How many lines in this data contain the string "computer"? Reply with the number only.

_EXERCISE MATERIAL_:
________________

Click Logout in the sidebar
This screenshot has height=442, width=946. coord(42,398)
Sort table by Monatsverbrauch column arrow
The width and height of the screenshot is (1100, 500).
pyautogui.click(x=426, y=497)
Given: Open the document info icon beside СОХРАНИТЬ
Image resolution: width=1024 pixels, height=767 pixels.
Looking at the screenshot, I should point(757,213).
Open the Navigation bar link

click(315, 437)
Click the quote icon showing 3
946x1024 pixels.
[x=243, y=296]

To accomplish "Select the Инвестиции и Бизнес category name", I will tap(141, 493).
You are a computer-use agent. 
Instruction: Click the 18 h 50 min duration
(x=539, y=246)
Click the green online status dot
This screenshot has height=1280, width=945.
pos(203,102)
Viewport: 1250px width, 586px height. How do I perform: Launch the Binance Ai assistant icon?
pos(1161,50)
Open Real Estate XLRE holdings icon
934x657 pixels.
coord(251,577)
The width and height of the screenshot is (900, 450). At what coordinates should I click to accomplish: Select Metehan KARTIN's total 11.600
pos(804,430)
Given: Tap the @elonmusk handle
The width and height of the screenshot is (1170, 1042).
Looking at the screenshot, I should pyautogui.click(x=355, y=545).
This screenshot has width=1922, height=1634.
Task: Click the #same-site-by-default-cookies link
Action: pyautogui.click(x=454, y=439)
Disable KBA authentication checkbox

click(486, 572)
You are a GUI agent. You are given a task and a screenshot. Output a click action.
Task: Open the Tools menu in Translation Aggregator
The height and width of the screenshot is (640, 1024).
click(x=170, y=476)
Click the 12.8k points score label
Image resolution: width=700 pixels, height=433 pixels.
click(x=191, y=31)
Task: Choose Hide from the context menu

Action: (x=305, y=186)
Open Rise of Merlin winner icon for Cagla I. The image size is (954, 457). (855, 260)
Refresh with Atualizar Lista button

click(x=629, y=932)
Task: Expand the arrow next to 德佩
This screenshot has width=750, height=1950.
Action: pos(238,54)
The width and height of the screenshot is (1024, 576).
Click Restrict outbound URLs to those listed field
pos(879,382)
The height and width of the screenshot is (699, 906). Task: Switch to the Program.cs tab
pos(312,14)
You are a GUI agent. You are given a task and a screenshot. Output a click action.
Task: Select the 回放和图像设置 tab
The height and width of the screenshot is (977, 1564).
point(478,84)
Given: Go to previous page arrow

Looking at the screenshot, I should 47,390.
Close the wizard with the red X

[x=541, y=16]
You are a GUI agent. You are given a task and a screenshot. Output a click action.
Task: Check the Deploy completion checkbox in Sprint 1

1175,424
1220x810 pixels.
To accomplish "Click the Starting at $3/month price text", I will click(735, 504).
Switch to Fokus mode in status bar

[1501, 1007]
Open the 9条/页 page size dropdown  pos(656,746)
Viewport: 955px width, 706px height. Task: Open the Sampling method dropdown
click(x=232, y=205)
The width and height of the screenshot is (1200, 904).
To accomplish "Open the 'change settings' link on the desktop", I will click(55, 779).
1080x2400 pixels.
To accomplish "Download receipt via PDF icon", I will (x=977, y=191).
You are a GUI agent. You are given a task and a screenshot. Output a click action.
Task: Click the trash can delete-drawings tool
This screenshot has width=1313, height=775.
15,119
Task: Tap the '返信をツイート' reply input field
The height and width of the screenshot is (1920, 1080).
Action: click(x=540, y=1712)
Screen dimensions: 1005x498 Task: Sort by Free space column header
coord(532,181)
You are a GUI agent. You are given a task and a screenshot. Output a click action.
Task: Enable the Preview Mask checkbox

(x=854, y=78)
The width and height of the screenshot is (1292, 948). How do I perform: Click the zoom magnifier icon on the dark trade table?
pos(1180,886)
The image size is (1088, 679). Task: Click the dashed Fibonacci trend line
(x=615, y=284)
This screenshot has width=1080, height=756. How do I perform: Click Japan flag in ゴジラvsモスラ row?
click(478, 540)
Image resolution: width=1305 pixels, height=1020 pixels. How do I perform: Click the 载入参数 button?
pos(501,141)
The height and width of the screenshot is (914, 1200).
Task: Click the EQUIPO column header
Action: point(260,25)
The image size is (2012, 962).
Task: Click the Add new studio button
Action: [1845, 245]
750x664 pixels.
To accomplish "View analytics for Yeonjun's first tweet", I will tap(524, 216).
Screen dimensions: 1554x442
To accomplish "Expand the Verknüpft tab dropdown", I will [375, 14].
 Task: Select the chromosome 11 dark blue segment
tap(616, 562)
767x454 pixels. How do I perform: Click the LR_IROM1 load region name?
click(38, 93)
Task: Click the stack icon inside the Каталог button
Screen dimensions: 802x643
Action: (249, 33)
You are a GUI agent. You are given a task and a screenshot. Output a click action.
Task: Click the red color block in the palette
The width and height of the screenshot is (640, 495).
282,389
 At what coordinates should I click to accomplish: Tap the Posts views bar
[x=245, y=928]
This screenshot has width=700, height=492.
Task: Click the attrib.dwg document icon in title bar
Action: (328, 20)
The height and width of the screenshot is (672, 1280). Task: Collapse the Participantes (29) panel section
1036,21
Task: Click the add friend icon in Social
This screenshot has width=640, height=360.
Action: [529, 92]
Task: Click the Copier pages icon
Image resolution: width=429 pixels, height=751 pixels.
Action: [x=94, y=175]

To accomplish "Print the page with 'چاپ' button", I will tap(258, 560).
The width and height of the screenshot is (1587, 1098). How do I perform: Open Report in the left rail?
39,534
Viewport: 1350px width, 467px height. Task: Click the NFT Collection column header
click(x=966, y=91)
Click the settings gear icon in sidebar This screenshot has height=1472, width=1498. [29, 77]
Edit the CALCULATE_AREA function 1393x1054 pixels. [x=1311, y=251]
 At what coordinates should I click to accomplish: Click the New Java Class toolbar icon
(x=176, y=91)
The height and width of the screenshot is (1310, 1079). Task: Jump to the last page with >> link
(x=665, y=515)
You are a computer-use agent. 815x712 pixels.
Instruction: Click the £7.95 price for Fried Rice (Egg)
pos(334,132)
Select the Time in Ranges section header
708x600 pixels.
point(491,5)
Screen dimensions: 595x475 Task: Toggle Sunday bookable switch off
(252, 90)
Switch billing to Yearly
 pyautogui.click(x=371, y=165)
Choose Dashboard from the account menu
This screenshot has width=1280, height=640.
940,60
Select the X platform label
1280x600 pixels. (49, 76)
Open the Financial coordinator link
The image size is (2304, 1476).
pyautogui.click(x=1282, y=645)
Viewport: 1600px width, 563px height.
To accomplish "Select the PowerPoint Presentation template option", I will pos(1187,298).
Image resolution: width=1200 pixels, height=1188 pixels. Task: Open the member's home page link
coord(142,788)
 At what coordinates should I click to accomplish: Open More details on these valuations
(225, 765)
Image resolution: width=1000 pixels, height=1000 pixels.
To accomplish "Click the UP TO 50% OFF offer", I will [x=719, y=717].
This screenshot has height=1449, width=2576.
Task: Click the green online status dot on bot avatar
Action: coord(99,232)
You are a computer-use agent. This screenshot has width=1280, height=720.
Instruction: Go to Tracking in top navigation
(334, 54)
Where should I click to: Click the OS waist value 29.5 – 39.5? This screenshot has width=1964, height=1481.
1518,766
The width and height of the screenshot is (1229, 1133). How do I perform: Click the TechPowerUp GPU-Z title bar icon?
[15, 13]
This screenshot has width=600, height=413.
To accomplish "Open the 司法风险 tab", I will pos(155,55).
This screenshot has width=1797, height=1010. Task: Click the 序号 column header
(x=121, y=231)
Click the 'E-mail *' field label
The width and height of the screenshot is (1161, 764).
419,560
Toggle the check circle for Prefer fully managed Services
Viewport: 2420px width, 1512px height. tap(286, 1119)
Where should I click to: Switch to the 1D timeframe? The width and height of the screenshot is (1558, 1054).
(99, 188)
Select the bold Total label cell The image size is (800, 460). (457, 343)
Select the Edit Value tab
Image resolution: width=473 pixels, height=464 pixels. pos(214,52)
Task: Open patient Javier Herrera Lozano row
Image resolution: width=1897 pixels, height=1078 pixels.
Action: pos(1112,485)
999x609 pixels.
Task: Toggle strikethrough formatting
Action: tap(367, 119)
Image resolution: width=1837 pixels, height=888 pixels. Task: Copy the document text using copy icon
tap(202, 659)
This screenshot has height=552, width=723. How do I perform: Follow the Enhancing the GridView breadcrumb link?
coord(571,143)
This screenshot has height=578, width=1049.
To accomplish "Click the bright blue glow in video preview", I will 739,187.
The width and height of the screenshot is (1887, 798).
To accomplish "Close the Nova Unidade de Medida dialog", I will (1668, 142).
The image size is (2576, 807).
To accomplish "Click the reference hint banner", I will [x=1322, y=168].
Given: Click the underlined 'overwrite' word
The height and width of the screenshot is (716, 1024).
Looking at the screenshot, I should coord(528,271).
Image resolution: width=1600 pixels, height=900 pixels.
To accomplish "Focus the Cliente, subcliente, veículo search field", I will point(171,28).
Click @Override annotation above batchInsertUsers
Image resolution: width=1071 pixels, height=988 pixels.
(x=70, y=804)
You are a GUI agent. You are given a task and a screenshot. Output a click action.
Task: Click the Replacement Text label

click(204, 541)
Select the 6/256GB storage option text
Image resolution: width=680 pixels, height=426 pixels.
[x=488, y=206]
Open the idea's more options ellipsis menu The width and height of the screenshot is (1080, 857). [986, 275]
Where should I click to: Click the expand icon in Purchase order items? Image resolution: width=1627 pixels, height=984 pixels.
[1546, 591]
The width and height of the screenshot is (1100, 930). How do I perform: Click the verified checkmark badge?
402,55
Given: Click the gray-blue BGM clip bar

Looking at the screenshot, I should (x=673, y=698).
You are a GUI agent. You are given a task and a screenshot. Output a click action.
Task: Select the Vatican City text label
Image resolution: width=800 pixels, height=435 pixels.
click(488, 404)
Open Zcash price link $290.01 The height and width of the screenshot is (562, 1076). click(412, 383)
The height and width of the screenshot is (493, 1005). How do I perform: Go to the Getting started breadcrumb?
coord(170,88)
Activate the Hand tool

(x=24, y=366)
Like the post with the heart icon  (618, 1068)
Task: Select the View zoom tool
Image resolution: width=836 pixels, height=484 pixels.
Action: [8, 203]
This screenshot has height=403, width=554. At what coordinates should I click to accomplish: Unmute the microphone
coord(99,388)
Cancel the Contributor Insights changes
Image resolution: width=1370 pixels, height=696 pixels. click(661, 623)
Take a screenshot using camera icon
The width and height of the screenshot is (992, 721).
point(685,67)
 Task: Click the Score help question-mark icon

________________

_THE COMPLETED TASK_: 3